これは同盟だと、飛鳥は思った。衣鈴のための復讐。一人で出来ないことも、美里亜とならば成せるかもしれない。友達なんていたことはなかったが、仲間とはこうも心強いものなのか。
「そうだ、俺は“霊媒師”能力者だ。これは他プレイヤーの魂を呼び出して記憶を見られる。俺はこれまで、衣鈴と寺沢の魂を見ているから、情報として一応教えておく」
そうと決まれば、小さなことでも共有だ。そう思って口を開いたのだが、美里亜は腕組みをして「それはありがたいけど……」と歯切れが悪い。

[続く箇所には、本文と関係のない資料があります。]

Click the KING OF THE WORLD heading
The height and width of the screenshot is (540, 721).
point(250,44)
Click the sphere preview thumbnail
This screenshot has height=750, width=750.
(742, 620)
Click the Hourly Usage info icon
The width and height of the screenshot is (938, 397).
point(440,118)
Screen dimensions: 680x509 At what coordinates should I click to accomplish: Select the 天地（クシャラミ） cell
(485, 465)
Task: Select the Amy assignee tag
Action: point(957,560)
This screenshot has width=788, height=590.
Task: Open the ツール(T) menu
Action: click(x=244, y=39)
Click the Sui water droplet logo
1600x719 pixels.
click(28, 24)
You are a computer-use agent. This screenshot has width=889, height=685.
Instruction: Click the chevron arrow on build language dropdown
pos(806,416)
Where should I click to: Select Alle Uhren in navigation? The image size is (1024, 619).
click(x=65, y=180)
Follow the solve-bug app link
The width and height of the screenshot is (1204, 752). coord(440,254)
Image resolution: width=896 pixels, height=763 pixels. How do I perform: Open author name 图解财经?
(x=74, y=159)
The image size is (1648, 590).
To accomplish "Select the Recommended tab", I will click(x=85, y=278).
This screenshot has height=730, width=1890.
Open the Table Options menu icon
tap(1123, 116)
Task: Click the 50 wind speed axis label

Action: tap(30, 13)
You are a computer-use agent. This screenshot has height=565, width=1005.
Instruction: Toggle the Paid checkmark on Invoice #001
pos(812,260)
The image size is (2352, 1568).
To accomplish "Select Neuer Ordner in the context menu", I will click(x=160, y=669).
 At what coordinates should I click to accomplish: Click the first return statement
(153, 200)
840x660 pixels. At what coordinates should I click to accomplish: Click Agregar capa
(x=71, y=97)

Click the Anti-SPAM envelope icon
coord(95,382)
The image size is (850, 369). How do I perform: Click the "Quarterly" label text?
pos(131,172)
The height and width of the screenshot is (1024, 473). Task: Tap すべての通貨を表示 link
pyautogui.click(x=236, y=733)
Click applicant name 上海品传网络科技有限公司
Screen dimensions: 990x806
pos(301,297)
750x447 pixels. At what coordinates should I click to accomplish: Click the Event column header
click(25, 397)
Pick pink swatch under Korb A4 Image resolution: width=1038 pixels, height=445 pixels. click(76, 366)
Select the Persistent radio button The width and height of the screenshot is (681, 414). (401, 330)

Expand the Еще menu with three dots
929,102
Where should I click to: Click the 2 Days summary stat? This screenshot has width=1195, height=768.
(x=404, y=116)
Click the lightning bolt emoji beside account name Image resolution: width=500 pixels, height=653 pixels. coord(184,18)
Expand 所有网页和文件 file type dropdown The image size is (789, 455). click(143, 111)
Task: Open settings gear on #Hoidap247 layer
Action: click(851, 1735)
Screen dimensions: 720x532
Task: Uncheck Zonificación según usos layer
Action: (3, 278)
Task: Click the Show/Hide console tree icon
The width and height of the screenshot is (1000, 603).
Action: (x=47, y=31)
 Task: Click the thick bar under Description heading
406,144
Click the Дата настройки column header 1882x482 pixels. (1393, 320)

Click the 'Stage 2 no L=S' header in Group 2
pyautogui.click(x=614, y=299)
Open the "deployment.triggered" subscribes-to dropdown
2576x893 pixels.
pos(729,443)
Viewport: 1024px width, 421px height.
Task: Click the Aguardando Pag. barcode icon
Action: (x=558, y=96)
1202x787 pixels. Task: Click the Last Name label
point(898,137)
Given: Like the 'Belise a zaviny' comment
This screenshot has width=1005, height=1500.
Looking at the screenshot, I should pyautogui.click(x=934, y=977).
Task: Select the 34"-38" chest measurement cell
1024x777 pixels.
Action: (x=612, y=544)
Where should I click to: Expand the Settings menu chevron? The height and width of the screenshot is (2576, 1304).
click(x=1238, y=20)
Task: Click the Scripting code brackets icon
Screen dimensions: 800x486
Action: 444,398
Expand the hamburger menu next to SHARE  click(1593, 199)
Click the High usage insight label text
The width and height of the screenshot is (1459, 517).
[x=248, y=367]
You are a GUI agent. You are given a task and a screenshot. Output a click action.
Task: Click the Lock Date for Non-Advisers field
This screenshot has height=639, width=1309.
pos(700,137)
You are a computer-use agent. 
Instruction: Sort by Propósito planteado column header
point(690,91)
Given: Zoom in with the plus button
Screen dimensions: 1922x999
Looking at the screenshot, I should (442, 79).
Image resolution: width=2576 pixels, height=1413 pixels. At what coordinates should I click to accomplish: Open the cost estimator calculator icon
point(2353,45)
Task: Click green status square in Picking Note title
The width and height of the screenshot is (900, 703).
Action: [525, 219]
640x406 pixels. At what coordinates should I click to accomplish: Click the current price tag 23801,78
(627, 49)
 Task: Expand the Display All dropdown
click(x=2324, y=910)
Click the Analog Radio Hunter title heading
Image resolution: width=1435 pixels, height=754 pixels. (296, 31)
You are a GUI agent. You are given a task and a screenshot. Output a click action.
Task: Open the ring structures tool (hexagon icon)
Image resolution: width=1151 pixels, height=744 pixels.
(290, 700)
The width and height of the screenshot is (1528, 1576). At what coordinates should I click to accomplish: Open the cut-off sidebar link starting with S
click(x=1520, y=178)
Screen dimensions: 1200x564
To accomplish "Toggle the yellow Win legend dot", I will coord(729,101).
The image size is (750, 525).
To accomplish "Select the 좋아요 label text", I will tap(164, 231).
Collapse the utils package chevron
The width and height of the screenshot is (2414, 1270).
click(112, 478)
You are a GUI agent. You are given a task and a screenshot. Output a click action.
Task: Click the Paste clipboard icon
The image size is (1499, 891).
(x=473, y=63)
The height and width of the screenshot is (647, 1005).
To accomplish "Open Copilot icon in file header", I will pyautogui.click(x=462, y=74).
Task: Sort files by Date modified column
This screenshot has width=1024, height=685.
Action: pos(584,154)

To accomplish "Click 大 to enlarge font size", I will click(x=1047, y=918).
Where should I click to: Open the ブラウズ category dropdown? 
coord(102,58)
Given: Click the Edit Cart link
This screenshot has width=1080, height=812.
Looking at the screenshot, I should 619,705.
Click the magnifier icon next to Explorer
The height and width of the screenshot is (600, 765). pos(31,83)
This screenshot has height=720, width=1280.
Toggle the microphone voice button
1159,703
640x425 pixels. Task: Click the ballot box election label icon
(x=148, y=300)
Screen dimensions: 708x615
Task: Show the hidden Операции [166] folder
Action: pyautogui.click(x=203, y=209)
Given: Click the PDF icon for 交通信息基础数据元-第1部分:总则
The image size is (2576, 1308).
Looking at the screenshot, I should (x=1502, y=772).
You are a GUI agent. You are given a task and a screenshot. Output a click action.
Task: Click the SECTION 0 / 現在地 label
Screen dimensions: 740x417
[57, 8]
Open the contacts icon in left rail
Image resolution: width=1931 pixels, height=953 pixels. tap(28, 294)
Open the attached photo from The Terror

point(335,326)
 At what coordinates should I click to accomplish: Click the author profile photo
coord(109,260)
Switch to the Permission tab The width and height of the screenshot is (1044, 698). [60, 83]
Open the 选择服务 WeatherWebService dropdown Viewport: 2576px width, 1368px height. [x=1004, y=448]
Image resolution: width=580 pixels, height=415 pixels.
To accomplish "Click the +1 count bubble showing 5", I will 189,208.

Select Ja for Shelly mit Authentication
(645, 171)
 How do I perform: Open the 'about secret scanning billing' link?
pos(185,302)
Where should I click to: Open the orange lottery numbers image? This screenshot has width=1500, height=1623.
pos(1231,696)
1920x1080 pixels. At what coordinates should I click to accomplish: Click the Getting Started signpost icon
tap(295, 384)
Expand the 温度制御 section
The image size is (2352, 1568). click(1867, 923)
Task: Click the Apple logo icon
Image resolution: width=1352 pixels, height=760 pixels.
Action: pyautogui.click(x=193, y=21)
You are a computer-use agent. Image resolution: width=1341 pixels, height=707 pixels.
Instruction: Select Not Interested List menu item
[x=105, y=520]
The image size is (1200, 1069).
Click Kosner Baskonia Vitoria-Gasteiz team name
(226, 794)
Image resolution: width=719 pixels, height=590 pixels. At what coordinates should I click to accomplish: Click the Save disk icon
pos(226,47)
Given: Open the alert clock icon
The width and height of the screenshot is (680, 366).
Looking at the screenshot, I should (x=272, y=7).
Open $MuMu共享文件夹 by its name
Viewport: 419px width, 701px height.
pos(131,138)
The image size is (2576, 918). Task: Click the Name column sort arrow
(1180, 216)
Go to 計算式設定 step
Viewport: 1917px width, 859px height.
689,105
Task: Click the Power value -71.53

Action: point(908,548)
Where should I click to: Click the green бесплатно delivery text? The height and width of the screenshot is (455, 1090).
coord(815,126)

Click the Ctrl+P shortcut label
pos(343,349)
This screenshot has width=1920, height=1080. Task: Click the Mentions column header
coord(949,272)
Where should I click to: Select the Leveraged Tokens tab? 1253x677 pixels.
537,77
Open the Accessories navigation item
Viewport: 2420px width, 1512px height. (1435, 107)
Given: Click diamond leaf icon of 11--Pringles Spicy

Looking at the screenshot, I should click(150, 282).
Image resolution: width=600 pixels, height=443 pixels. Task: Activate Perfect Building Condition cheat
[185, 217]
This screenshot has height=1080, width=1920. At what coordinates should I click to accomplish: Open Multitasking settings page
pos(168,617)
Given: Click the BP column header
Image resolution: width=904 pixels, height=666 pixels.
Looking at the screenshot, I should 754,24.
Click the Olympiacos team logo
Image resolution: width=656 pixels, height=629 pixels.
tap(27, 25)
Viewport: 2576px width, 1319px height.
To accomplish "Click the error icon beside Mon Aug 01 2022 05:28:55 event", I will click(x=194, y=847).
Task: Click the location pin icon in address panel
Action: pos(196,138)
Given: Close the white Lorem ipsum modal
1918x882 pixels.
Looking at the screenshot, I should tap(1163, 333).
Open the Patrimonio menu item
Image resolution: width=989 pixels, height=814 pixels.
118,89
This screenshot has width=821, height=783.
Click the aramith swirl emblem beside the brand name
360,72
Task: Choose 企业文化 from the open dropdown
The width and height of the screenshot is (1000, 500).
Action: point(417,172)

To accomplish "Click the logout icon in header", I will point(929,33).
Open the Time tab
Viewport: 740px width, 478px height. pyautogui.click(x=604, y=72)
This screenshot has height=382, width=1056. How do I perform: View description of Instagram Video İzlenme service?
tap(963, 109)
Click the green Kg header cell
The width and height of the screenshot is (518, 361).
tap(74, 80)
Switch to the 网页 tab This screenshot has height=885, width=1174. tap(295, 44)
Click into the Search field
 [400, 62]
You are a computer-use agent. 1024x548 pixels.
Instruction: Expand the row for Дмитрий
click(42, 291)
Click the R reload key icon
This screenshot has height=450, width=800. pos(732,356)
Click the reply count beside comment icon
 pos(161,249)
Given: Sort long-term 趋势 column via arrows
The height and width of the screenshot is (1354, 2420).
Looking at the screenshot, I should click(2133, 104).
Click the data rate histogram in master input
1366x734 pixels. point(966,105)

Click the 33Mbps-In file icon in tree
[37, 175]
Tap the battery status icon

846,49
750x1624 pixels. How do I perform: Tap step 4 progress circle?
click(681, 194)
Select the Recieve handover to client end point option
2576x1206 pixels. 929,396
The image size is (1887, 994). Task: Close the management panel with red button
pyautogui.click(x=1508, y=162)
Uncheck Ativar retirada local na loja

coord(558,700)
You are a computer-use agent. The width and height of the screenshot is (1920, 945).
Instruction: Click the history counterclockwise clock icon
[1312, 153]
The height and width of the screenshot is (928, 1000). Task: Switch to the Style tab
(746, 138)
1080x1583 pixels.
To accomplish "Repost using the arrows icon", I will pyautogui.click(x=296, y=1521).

「今、あなたが持っている能力を言われると、あなたがあたしの魂を持っていることの証拠が薄くなるわよ? あたしの記憶を語ることが出来たのは、あたしの魂を持っているからではなく、ただ“霊媒師”能力者だから知っているだけ、とも取れるもの」
しまったと思った。もう遅い。せっかく仲間だと思えたのに、人付き合いに対する経験不足は深刻であった。
「……ふふ」
「……?」
下を見た。美里亜が下から覗き込むようにイタズラっぽく笑うものだから、思わず笑い返してしまう。飛鳥の言葉に嘘はない。美里亜もそれを理解してくれていたようだ。飛鳥が一人で勝手に深刻になっていただけのようで、美里亜にからかわれていたのだ。
「なら代わりに、あたしが持っている久龍空奈の魂について話すわ。……善悪の判断は、あなたに任せるけど」
笑みを崩した美里亜は、どこか気まずそうにする。飛鳥は、明日は久龍の魂を口寄せしようとしていたゆえ、これ幸いと耳を傾けた。
「久龍さんは、一言で言えば“人助けの人”ね。強盗殺人犯にも臆さず、持ち前の身体能力を駆使して立ち向かい、警察に突き出してしまうという善行を行っているみたい。けど……」
美里亜は一旦切り、少し言葉を選ぶ素振りを見せた。
「ある時久龍さんは、人助けをしようとしたのに、裏切られてしまった。それは酷いものでね。
そして久龍さんは、『お礼なくして人助けなし』ということに行き付いてしまった。久龍さんは身体を張って人助けをしているのだから、それに見合ったお礼がなければ、それは久龍さんに対して敵意を持っているからだ、と。
だから久龍さんは、必ず依頼人に見返りを要求し……満足出来なければ、依頼人を殺す。裏を返せば、正当な報酬さえあれば、久龍さんはどんな依頼でも受ける」
「……」
美里亜が一通り話を終えると、飛鳥はしばし口を開かなかった。
“霊媒師”能力を使ったわけではないので、久龍の魂を直接見てはいない。それに美里亜がある程度オブラートに包んだので、本当の意味で久龍を“知る”ことは出来なかったからだ。
「確かに、全部が全部、久龍だけが悪いと言うつもりはない。だがこの館において、久龍空奈は、衣鈴を奪った。それは間違いない」
だから、今言える最低限のことだけ美里亜に伝えた。
「ええ」
その判決、どうやら美里亜も同じだったらしい。
二人は再度顔を見合わせて頷くと、決意を新たにするのだった。